Colegiata de Zenarruza

Ziortza-Bolibar, perteneció a la vecina Markina, y tomó al anexionarse este nombre en honor al Simon Bolívar, libertador y padre de la patria de Venezuela, ya que sus orígenes se sitúan en esta localidad. En este municipio de la comarca de Lea Artibai se erige un conjunto de gran valor arquitectónico declarado Monumento Nacional de Euskadi, la Colegiata de Zenarruza.

Este monasterio, antigua colegiata, está situado en la ladera del monte Oiz, y consta de varios edificios que se erigen en torno a un patio. Pese a que tiene un marcado estilo gótico-renacentista, el hecho de que no todas las edificaciones se levantaran en la misma época hacen que exista una rica variedad de estilos que le hacen aún más interesante.
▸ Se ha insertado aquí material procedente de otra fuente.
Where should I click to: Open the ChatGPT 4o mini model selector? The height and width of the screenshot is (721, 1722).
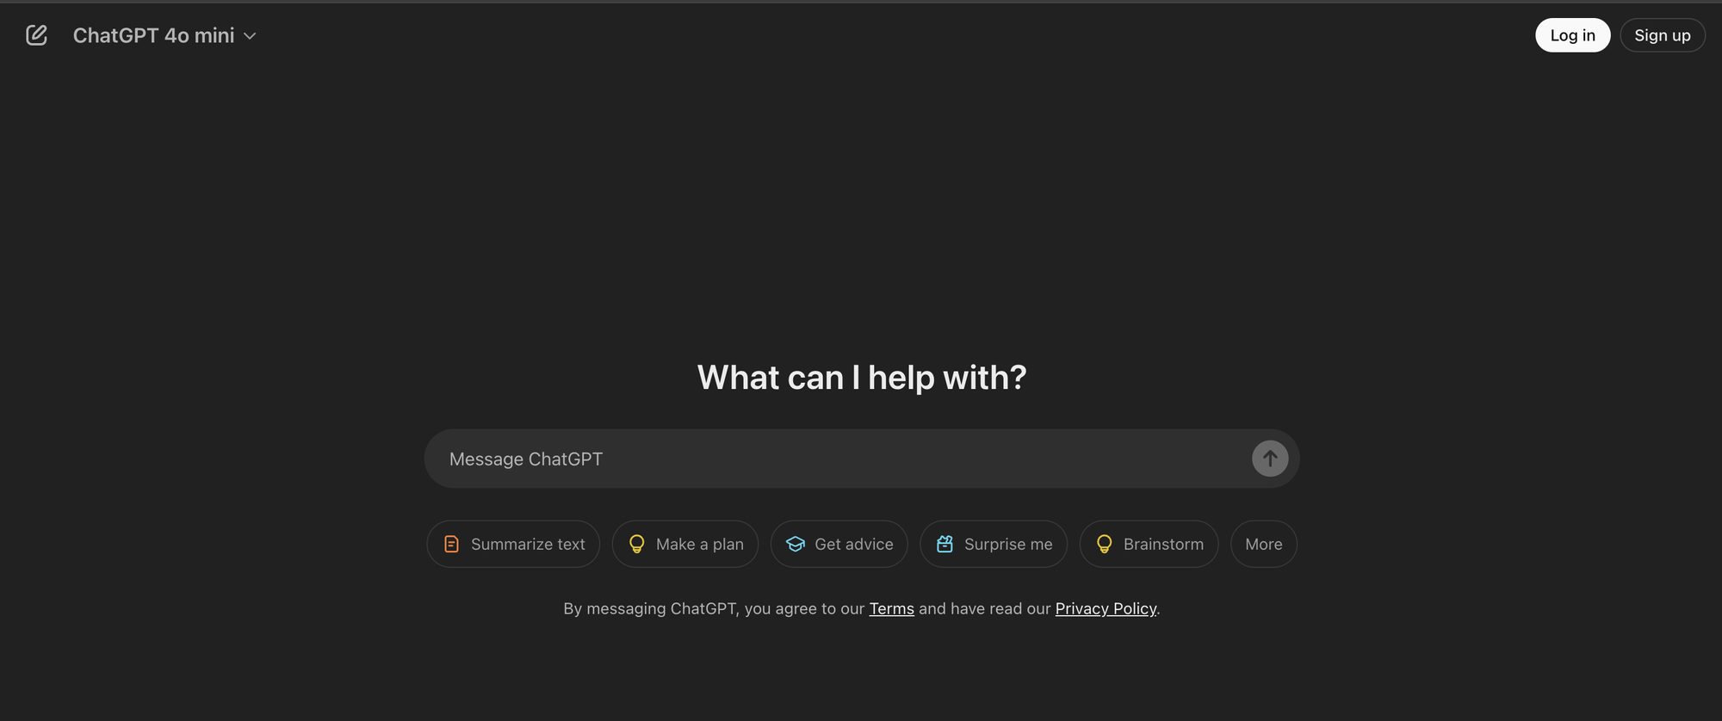coord(153,35)
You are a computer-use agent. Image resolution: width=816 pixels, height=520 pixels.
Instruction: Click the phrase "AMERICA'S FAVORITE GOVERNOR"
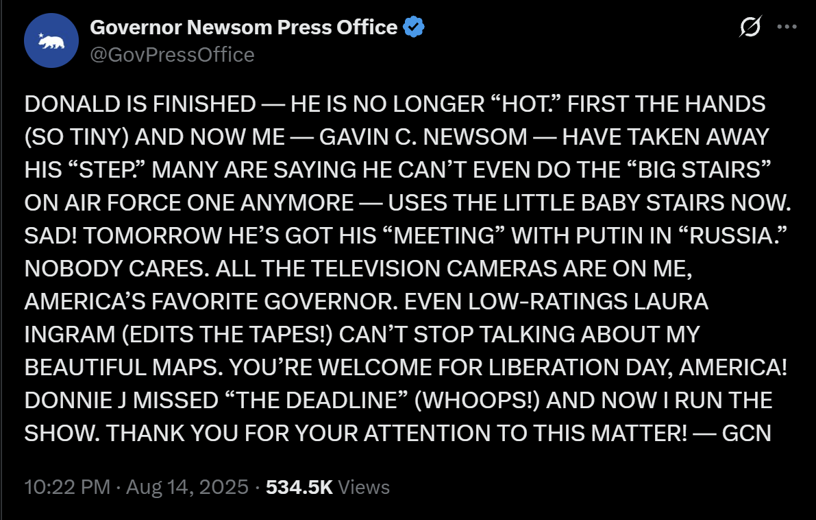(211, 302)
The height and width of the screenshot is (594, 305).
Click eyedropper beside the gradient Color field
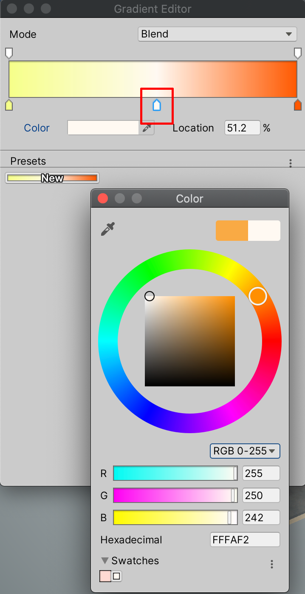(x=147, y=128)
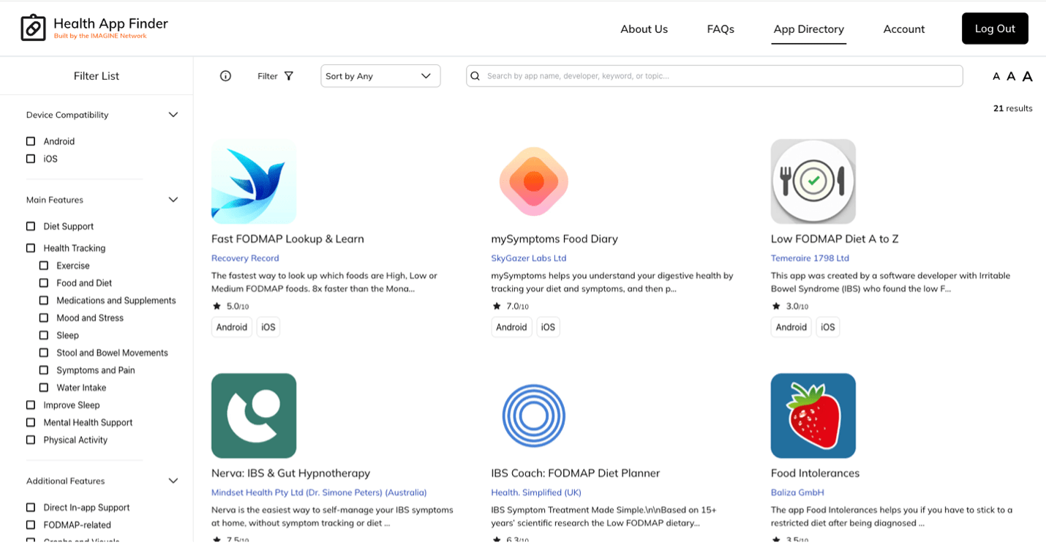Viewport: 1046px width, 545px height.
Task: Tick the Stool and Bowel Movements checkbox
Action: 44,353
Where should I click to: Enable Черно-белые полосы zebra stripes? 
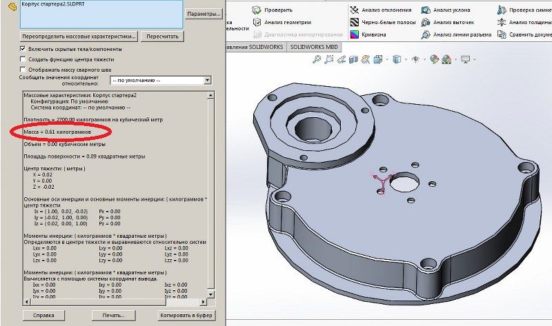click(x=354, y=23)
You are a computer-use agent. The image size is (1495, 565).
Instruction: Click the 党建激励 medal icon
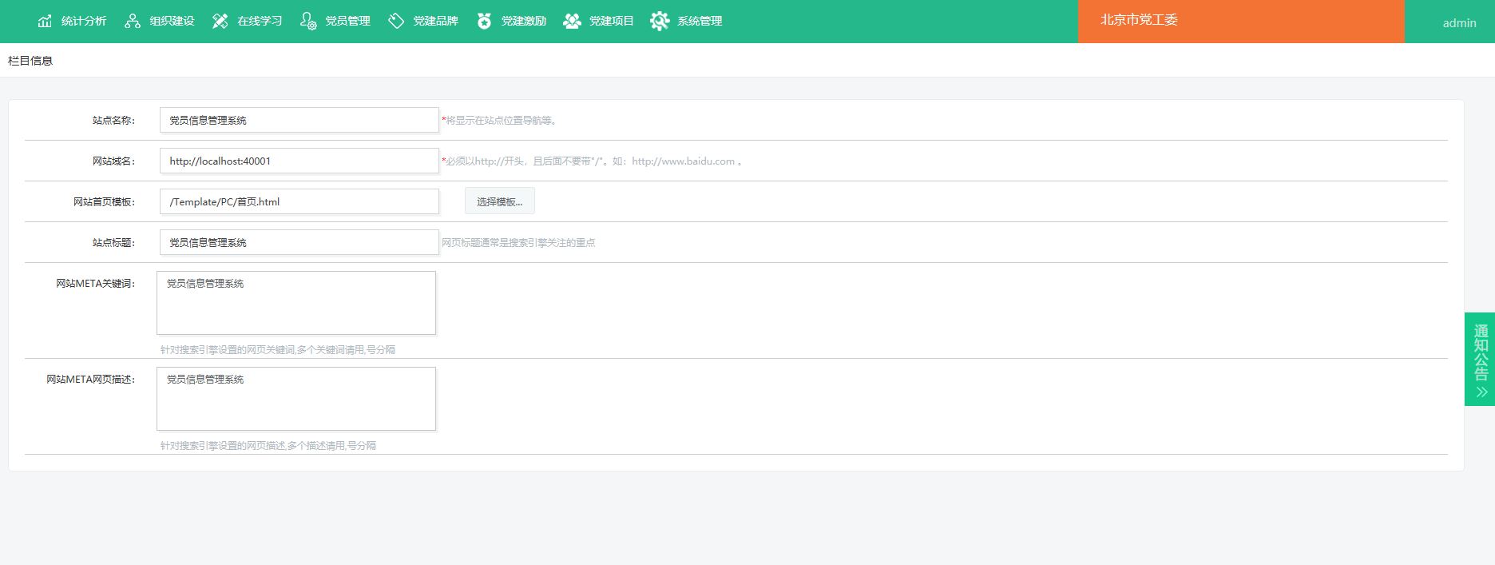click(484, 21)
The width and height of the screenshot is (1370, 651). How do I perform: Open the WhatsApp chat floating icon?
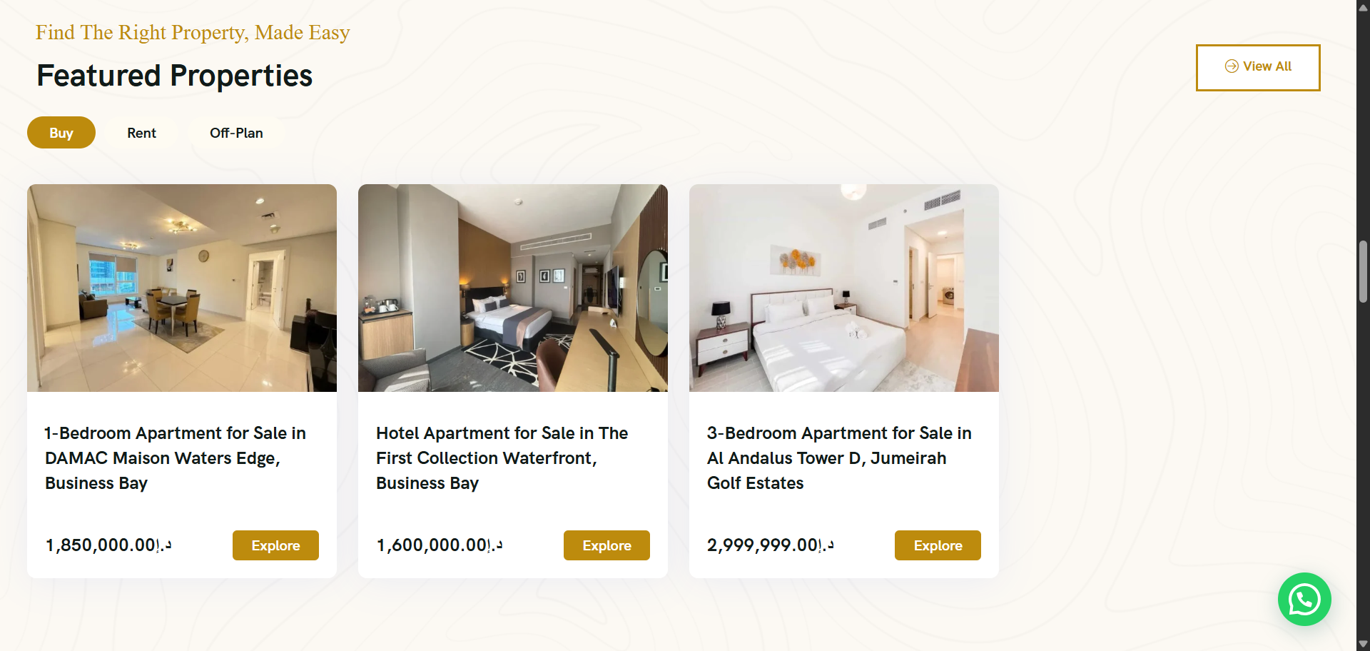coord(1304,600)
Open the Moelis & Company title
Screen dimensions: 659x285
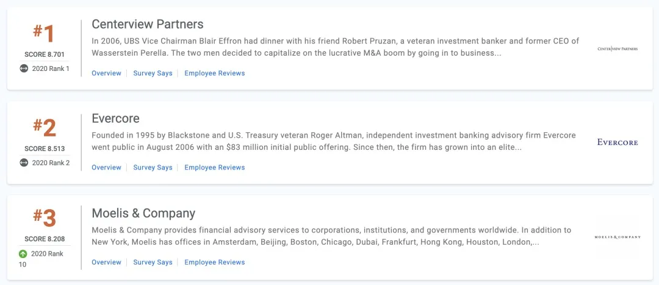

El conjunto está formado por la iglesia, un claustro renacentista, la puerta este con los escudos de las familias Múgica y Butrón, la puerta oeste y una hospedería que sustituye al antiguo hospital de peregrinos asolado en un incendio.


Al conjunto se accede por los restos de una calzada empedrada usada en la antigüedad por los peregrinos, ya que fue un importante enclave del Camino de Santiago por la Costa. La puerta oeste muestra un escudo con un águila entre sus garras. Y es que cuenta la leyenda que el día de la Asunción del año 968 mientras los vecinos celebraban misa en una iglesia cercana, un águila cogió entre sus garras la calavera de una sepultura y se la llevó volando hasta dejarla caer. Los vecinos vieron una señal en este hecho y levantaron una iglesia en ese lugar. Ese podría ser el origen de este místico lugar.


Al cruzar cualquiera de las dos puertas existentes nos encontramos en el patio. La iglesia es del siglo XIV, pero tras varias remodelaciones se termina en el siglo XV. Es un edificio de sillería, cuyo pórtico está dotado de un gran número de llamativas tallas en sus vigas. Su portada es abocinada y está rematada con una imagen de Cristo rodeado de dos ángeles.


En su interior se esconde un bello retablo del siglo XVI con profusa decoración plateresca. Destacan relieves de los Apóstoles y dos cuerpos con pinturas de la Virgen. A su lado, se disponen dos retablos más de factura barroca diseñados en 1746.


El claustro renacentista está compuesto por dos cuerpos, con arcos de medio punto sobre columnas toscanas el primero y rebajados el segundo.
En el muro norte se abrieron hacia 1530 las capillas de San Miguel y Las Angustias. En el suelo se esconde el origen del pueblo, ya que se encontraron restos de dos iglesias anteriores y dos necrópolis que datan de los siglos IX y X.


Completan el conjunto la casa del abad y de los canónigos, austeros edificios del siglo XVIII y la hospedería, que se erige sobre el antiguo hospital.
Este bellísimo conjunto monumental es en la actualidad un priorato de la Orden Trapense. Un lugar donde escuchar el silencio y elevar el espíritu.